Fiat Chrysler, Tesla make headlines after serious software defects prompt recalls
Last Friday, Fiat Chrysler recalled 5.3 million vehicles for a software glitch that could prevent drivers from slowing down while in cruise control. The recall highlights the automotive industry’s increasing reliance on software to run or monitor critical functions.
For Fiat Chrysler, this is just the latest in a spate of recalls affecting other models, including a software issue that caused some Chrysler Pacifica minivans to stall unexpectedly, requiring drivers to turn off and restart the engines to resume driving. According to The New York Times, some drivers reported experiencing stalls in intersections or on highways. Chrysler conducted a full recall of the affected models.

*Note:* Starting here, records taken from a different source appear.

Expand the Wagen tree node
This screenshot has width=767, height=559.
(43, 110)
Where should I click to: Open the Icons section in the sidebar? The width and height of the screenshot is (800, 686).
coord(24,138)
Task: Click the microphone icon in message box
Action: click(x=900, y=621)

Earlier this month, Consumer Reports declined to recommend Tesla’s new, highly anticipated Model 3 sedan (there were more than 400,000 preorders) because of a software defect. The magazine’s review found a serious safety hazard in testing: The Model 3 took longer to come to a complete stop than any other car on the market. But within a few days, Tesla had rolled out a software update that addressed the problem with the braking system, and Consumer Reports changed its mind and recommended the model.
Consumer Reports’ director of automotive testing, Jake Fisher, told CNBC that he’s never seen a car company fix a major performance problem this fast. This really is an industry first, he said, not only because of the speed at which Tesla released the update but also because of the manner in which it was released. While the Fiat Chrysler recalls required drivers to visit a dealership to get the update, Tesla’s was pushed over the air (OTA).

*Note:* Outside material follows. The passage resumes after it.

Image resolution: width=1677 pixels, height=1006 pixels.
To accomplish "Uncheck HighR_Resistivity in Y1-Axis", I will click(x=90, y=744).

Modern vehicles run on millions of lines of code that control everything from the stereo and display to the brakes and steering. As Consumer Reports points out, when automakers start pushing OTA updates, any failure could be just as dangerous as if a mechanic made a faulty repair — except that it might affect thousands of vehicles simultaneously. Both GM and Ford have said that by 2020, their new models will be able to accept OTA updates.

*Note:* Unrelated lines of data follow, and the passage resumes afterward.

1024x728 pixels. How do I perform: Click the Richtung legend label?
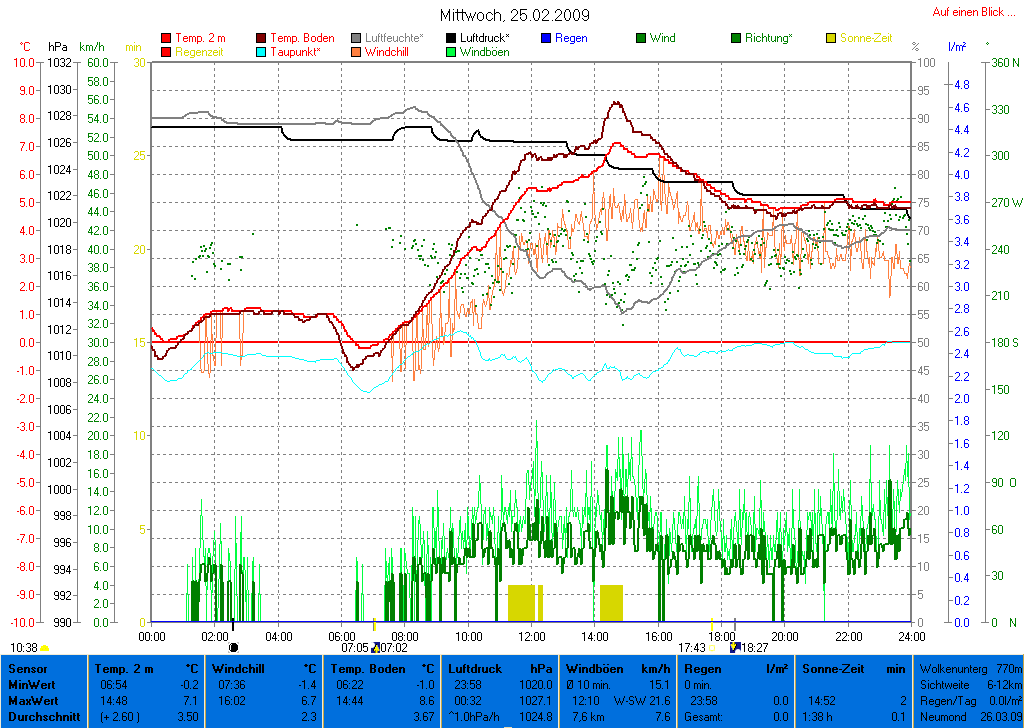click(x=768, y=38)
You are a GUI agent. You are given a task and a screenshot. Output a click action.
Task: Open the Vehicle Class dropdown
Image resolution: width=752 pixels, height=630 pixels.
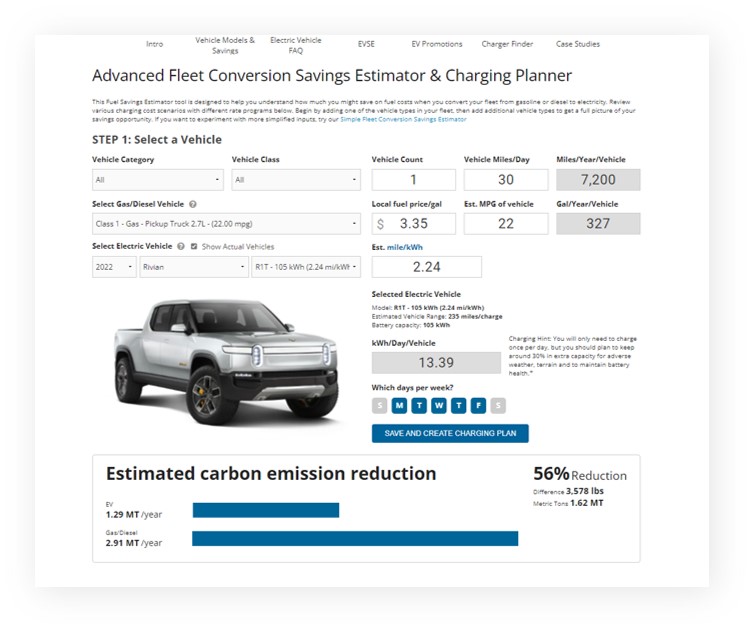296,180
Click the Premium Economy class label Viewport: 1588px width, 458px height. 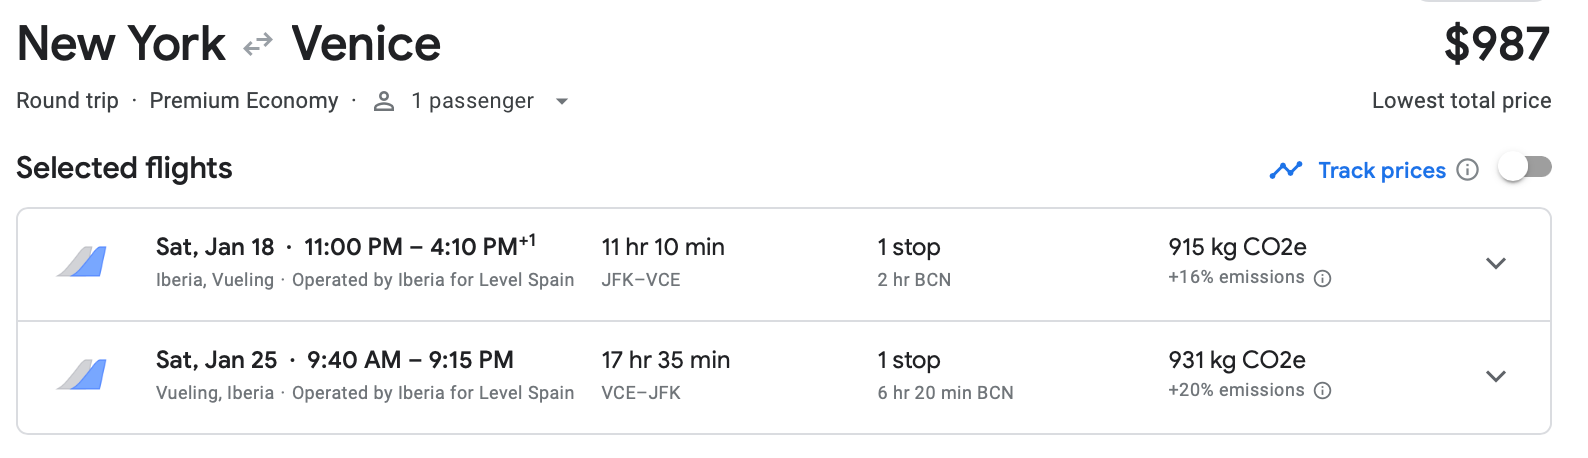pos(244,101)
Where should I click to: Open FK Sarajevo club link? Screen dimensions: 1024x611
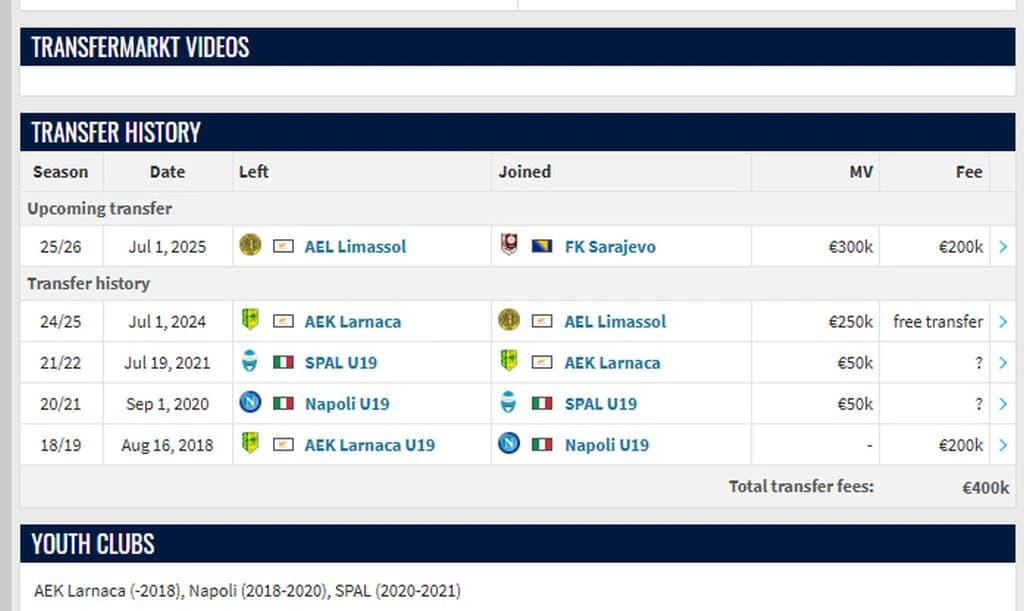(610, 247)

These incidents, and the rapid pace at which automotive technology is advancing, highlight the critical importance of software testing for automakers. As software assumes control over an increasing number of critical functions, and as consumer demand for connected cars increases, the potential for software-related defects will broaden at pace. Understanding the risks that increasing connectivity causes – and taking steps to prevent them – will become critical to automakers’ success. Stringent QA will be a non-negotiable for these companies, both to ensure safety and functionality and to preserve their images in the public eye. Last week, we saw just how tenuous the latter can be: Just hours after last week’s Fiat Chrysler recall, shares had already dropped 2 percent.
According to Frost & Sullivan, automotive companies will spend more than $80 billion on IT by 2020, more than doubling the industry’s IT spend five years ago. The researcher says that new business models, growing digitization, increasing automation and a focus on end-to-end security are driving the increase.
The growth is impressive, but even so, it’s clear we’re just scratching the surface of software’s far-reaching impact on the automotive industry. Yesterday, The Verge reported that Google’s self-driving car unit, Waymo, put in an order for 62,000 Chrysler Pacifica minivans. Let’s all hope they’ve got a really solid QA process.